Greater transparency around the CMS coverage process is perhaps the most important thing that could come out of the TCET rulemaking process, McClellan said.
"The key word you keep hearing from industry is 'predictability,'" he said. "There are different places reasonable people might come out on what is needed for coverage and by what process, but if you know what [the process] is, that helps."
He noted that having the opportunity to receive early input from CMS and other stakeholders like providers and other payors "makes a difference in how you design your studies and how you plan ahead."
McClellan said that while device developers are able to meet with CMS prior to putting their products on the market, and that he encourages them to do so, the coverage decision process can still be somewhat opaque, especially for smaller firms without the resources to hire large teams focused on reimbursement.
He added that CMS might not be adequately staffed to handle extensive early and ongoing interactions with devices manufacturers.
"At Duke-Margolis, we've suggested that additional appropriations for CMS to staff this kind of effort would be helpful to make sure we can get to efficient decisions," he said.
AdvaMed's Whitaker said his organization also believes CMS needs more resources for this task but added that "they have to ask for it. You don't get funding if you don't ask."
He pointed to the example of the FDA, which he said has, from the perspective of the device industry in any case, significantly improved its processes and communication over the least two decades.
"If you went back 15, 20 years ago and asked small, midsized companies, what is the biggest hurdle in getting a new innovation to market, they would have said FDA is the problem," he said. "If you asked those same companies today, they would say that FDA isn't the problem, CMS is the problem."
Whitaker said the funding provided to the FDA through the user fee program, which went into effect in 2002, has allowed the agency to hire the staff it needed to do better work, including improving its interactions with industry.
"CMS has the same challenge, but they have to ask for money," he said.
Whitaker also said that the FDA user fee legislation includes provisions that establish performance and decision timeline guidelines and hiring targets for the agency.
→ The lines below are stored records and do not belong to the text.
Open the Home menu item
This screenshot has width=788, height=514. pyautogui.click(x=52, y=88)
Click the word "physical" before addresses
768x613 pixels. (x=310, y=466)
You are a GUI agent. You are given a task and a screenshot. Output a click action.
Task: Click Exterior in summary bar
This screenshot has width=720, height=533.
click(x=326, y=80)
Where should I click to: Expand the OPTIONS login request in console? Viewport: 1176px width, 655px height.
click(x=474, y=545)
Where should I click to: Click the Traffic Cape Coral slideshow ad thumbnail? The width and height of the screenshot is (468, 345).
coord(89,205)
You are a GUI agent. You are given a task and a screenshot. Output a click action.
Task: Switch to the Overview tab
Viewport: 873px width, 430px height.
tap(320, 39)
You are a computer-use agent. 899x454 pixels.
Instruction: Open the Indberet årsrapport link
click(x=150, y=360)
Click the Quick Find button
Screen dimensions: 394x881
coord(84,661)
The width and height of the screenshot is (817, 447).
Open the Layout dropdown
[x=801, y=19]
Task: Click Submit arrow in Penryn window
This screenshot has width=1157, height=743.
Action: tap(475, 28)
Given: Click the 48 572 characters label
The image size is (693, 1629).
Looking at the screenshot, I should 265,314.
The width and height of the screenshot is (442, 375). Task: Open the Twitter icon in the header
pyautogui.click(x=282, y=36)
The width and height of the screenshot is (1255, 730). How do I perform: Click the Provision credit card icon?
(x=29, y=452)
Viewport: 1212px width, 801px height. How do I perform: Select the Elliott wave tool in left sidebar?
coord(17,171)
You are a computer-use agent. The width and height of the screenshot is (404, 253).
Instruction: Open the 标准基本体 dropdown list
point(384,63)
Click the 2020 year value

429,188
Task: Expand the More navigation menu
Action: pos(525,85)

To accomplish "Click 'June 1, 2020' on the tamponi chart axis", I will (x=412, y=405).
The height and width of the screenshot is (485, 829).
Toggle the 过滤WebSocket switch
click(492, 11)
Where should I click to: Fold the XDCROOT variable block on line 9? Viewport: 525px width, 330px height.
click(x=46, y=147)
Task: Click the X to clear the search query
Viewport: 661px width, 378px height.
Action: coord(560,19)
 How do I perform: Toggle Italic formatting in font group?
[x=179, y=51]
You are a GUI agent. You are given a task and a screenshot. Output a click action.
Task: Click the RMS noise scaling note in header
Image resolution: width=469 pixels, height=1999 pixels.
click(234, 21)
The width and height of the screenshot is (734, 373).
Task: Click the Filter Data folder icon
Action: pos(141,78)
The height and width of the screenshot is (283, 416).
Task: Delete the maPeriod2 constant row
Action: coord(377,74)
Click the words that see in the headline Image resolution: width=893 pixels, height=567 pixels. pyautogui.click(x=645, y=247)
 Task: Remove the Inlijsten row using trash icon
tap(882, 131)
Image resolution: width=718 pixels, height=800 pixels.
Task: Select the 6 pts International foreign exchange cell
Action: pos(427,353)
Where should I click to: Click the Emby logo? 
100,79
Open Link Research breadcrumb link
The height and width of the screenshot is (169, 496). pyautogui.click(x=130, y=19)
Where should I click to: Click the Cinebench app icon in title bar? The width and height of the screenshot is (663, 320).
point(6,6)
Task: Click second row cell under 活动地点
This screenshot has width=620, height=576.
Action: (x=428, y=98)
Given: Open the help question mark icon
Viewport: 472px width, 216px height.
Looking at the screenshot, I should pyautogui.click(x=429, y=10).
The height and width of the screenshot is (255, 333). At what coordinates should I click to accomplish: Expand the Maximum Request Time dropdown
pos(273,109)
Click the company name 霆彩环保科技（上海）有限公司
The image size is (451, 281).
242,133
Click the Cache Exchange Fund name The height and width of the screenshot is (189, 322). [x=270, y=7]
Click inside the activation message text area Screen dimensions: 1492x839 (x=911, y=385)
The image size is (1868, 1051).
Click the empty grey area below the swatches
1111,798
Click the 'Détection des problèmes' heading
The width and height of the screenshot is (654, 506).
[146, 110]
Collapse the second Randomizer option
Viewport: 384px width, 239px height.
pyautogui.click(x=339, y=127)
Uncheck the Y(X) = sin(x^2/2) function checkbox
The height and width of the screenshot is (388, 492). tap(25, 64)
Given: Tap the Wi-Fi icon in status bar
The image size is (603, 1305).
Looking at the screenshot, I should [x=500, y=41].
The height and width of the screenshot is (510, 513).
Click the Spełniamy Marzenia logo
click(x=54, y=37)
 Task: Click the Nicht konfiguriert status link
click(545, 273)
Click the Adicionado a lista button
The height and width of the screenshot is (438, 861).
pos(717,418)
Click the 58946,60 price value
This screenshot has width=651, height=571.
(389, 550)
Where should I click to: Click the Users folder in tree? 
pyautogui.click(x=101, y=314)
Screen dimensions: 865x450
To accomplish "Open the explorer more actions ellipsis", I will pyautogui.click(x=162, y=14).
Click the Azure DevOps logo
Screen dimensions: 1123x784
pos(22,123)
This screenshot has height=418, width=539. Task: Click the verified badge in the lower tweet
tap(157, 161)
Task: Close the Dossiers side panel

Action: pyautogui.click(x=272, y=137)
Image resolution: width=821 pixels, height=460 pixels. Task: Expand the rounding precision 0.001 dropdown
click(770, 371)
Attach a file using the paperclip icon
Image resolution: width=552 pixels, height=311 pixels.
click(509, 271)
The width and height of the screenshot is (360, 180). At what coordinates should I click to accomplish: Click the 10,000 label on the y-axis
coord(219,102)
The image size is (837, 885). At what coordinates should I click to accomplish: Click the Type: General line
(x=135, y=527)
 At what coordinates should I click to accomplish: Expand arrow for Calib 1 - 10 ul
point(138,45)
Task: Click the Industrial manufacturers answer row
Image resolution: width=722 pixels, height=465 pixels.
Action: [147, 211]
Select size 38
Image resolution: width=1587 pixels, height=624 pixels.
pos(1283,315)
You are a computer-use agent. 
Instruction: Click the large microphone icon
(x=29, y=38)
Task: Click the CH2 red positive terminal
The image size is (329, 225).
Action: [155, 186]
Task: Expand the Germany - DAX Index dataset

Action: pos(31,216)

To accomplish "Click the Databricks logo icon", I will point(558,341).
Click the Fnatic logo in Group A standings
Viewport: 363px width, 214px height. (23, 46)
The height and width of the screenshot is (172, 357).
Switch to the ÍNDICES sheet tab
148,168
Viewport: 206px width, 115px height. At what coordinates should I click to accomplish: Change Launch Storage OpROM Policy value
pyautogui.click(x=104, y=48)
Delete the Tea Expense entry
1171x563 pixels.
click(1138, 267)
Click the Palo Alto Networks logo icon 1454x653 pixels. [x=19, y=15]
"As a result … there are quite clear guidelines, timelines, mile markers, if you will, along the way, that help a company navigate the [FDA] process better," he said.
He suggested that while CMS didn't necessarily need a similar user fee-based system, "if there was a way for [industry[ to help support [the agency], we would. But they are going to have to ask Congress for it and make the case, and we would be more than happy to help support that."
McClellan said that while he would like to see "a close look at some additional resources that could help CMS execute a program like [TCET] effectively," he didn't think something on the scale of the FDA user fee program was needed, at least not initially.
"I think another, say, $10 million to $20 million a year for something like this would go a long way," he said. "The advantage of an approach that doesn't go all the way to user fees is that it could potentially be implemented more quickly with less administrative burden and could provide some evidence on just how much of a difference this program can make and how widely it's needed."